▼▼▼

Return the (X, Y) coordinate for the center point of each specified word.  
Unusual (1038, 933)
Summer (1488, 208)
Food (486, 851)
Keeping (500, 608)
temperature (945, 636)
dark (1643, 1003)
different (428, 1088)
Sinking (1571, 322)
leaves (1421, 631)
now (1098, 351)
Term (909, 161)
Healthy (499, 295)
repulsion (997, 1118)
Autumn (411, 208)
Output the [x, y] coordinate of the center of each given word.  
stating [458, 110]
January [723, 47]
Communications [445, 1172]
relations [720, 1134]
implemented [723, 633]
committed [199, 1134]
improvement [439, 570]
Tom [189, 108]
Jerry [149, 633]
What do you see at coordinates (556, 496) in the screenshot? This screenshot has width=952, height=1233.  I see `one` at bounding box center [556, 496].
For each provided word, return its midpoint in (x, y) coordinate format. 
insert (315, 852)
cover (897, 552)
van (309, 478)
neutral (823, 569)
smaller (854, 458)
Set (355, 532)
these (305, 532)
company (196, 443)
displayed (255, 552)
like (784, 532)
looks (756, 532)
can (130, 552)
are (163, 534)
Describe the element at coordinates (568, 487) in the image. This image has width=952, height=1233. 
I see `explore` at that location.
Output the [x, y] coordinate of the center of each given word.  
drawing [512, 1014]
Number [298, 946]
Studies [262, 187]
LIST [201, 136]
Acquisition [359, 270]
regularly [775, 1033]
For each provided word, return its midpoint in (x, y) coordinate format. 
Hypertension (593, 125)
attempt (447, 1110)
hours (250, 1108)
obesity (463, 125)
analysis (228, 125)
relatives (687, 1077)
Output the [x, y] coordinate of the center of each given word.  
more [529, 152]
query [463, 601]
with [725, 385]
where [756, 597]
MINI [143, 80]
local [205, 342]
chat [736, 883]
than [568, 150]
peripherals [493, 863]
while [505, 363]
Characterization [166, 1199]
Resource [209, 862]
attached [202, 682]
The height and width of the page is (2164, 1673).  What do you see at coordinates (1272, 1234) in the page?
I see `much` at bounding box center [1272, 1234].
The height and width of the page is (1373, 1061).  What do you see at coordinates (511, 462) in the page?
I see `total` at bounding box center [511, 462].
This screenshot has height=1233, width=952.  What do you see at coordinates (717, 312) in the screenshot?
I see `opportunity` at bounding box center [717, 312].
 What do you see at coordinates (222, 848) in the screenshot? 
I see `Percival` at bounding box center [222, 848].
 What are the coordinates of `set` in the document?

▲▲▲

-- Problem to solve --
Print the lines from the line with "Keeping (500, 608)" to the line with "relations [720, 1134]" verbatim, including both of those lines.

-- Result of the task --
Keeping (500, 608)
temperature (945, 636)
dark (1643, 1003)
different (428, 1088)
Sinking (1571, 322)
leaves (1421, 631)
now (1098, 351)
Term (909, 161)
Healthy (499, 295)
repulsion (997, 1118)
Autumn (411, 208)
Output the [x, y] coordinate of the center of each given word.  
stating [458, 110]
January [723, 47]
Communications [445, 1172]
relations [720, 1134]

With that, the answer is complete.